PALANGKARAYA, KOMPAS — Pemerintah daerah dinilai menjadi bagian dari konflik agraria sejak mereka memberikan izin investasi tanpa memeriksa lokasi yang akan diberikan. Sebagian besar konflik terjadi saat izin diberikan di ruang kelola masyarakat.
Irhash Ahmady, salah satu anggota Tim Percepatan Penanganan Konflik Agraria dari Kantor Staf Presiden (KSP) RI, menyampaikan hal itu di sela-sela dialog publik dan publikasi kasus bertajuk ”Mendorong Pemulihan Hak Masyarakat dan Peran Paralegal dalam Konflik akibat Transformasi Lahan Skala Besar” di Palangkaraya, Kalimantan Tengah, Kamis (6/9/2018). Acara diselenggarakan oleh Wahana Lingkungan Hidup Indonesia (Walhi) Kalteng.

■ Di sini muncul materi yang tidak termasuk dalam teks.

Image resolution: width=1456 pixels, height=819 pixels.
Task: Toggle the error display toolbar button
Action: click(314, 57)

”Pemerintah daerah memberikan izin prinsip di atas meja saja tanpa melihat kondisi di lapangan. Padahal, lokasi izin yang diberikan di atasnya ada (lahan) masyarakat,” kata Irhash.

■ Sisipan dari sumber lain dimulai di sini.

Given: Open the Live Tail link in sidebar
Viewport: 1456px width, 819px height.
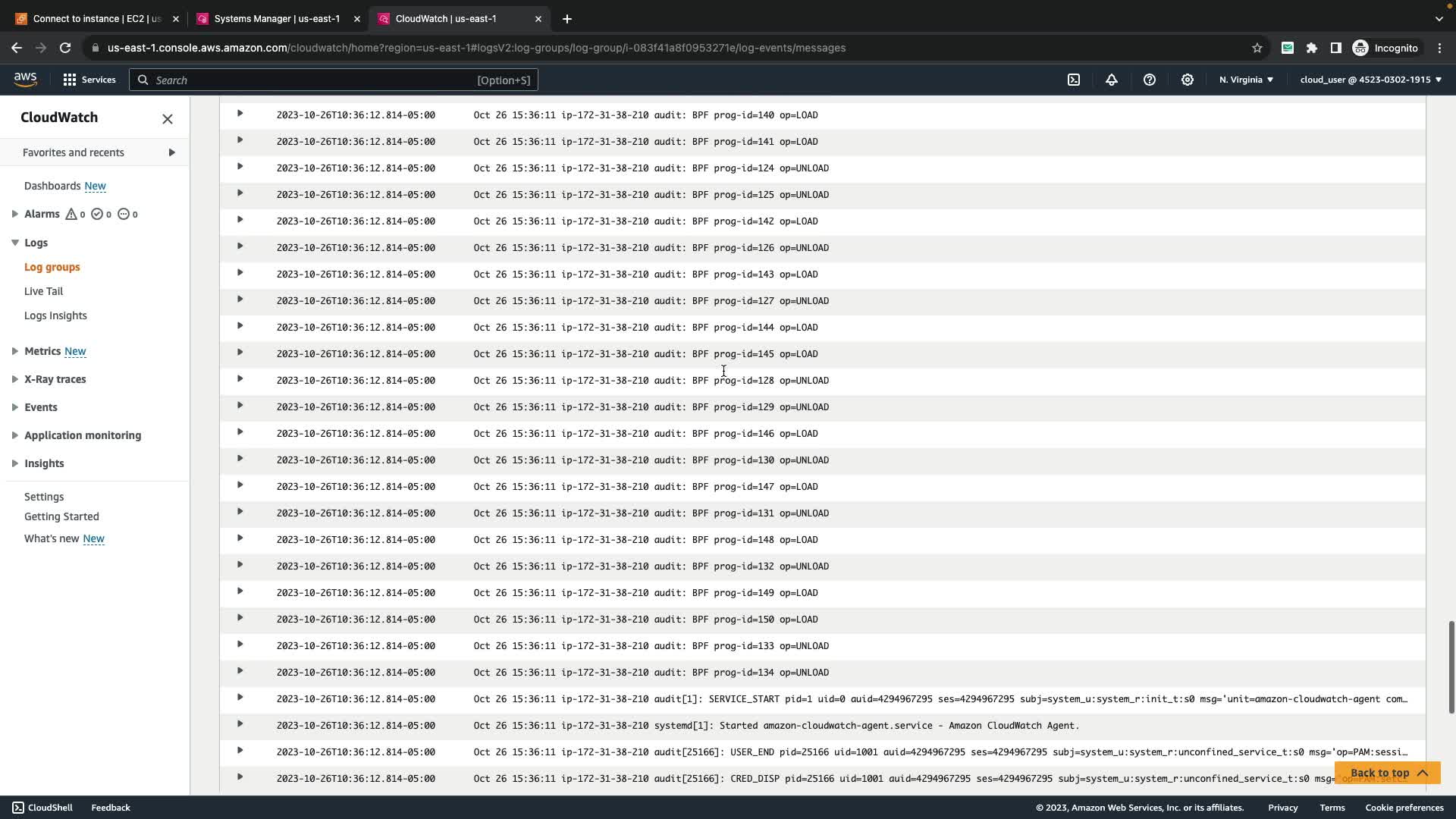Looking at the screenshot, I should [43, 291].
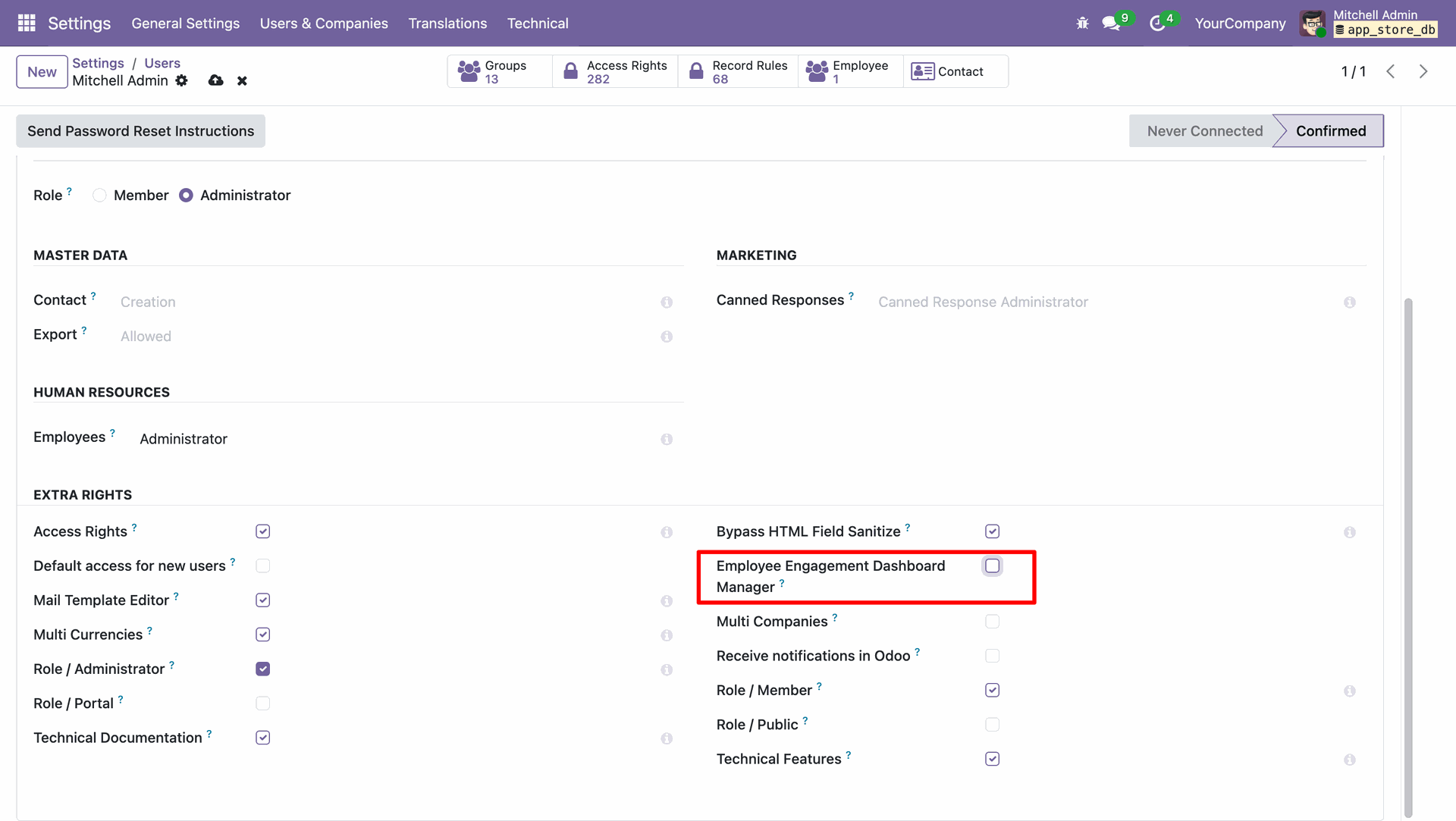
Task: Discard changes with the X icon
Action: (x=242, y=80)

Dari data KSP, konflik agraria di Indonesia tahun 2017 mencapai 659 kejadian dengan luas mencapai 520.491,87 hektar. Saat izin, dari awal tahun ini sampai Mei 2018 tercatat 334 kasus di atas lahan seluas 233.494,53 hektar.

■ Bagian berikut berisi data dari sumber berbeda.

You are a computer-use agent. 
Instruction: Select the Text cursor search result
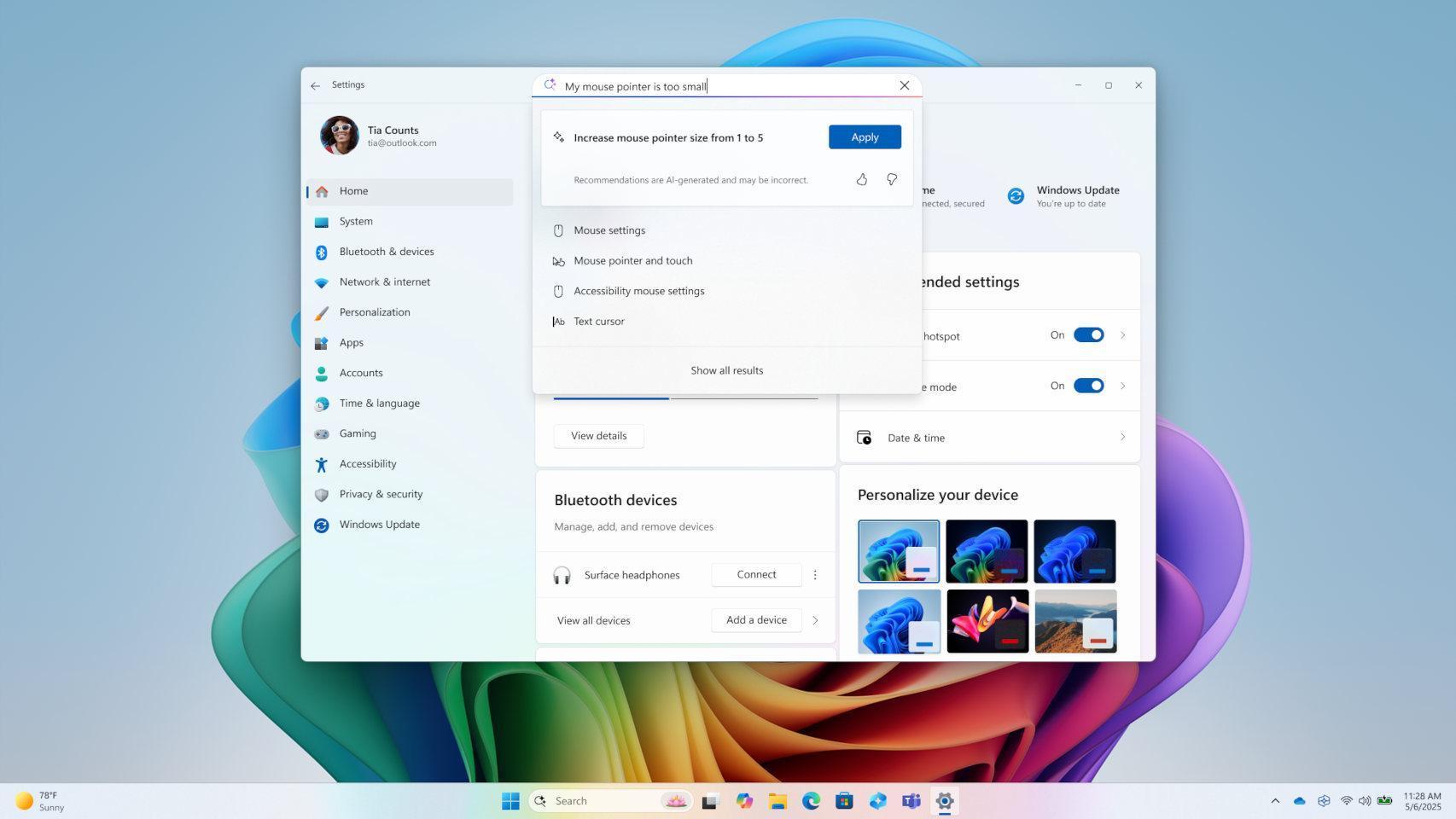pos(598,321)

Sektor perkebunan berada di tingkat paling atas penyumbang konflik agraria di Indonesia dengan angka mencapai 32 persen. Sisanya terbagi ke berbagai sektor.
”Temuan kami banyak maladministrasi yang terjadi di daerah. Bahkan, ada desa transmigrasi yang sudah bersertifikat tetapi masuk dalam kawasan hak guna usaha,” kata Irhash.
Menurut Irhash, sebagian konflik merupakan sisa konflik masa lalu ditambah konflik baru yang bermunculan. Korban dari konflik pun tidak sedikit, catatan KSP, mencapai 23.384 orang dan 96.983 keluarga.
”Semua itu laporan yang masuk sampai ke kami. Lalu kami koordinasikan dengan kementerian terkait untuk diselesaikan dan membuat rekomendasi penyelesaian konfliknya,” kata Irhash.
Kepala Dinas Perkebunan Provinsi Kalteng Rawing Rambang menjelaskan, proses pemberian ijin melibatkan banyak pihak dan melalui waktu yang cukup panjang. Panjangnya proses itu juga memberikan celah adanya pelanggaran.
”Dalam penyelesaian konflik pemerintah tidak bisa sendirian, harus ada bantuan semua pihak, termasuk LSM,” kata Rawing.
Rawing menjelaskan, selama ini pihaknya berupaya menyelesaikan konflik agraria dengan berbagai macam cara. Namun, kendala utama yang dihadapi saat masyarakat tidak memiliki sertifikat atau pegangan hukum lainnya.
”Saat ditanya sertifikat tidak ada atau sudah ada proses jual beli. Paling sering itu dijual sama kakeknya lalu cucunya yang protes,” kata Rawing.
Pemerintah Provinsi Kalteng baru saja mendirikan kembali dinas permukiman dan pertanahan. Salah satunya juga untuk menyelesaikan konflik agraria.
Sedikitnya terdapat 24 kasus dari awal tahun 2018 sampai Agustus. Angka itu menurun jika dibandingkan dengan periode yang sama tahun lalu, yakni mencapai 68 kasus.
Kepala Bidang Pertanahan Dinas Permukiman dan Pertanahan Prov Kalteng Maria Cahaya mengungkapkan, di dinasnya sebagian besar perkara agraria yang masuk merupakan perkara lintas kabupaten.
”Karena dinas ini baru berjalan, jadi baru ada satu kasus yang sudah selesai. Kami lakukan mediasi antarpihak dan mencari solusinya,” kata Maria.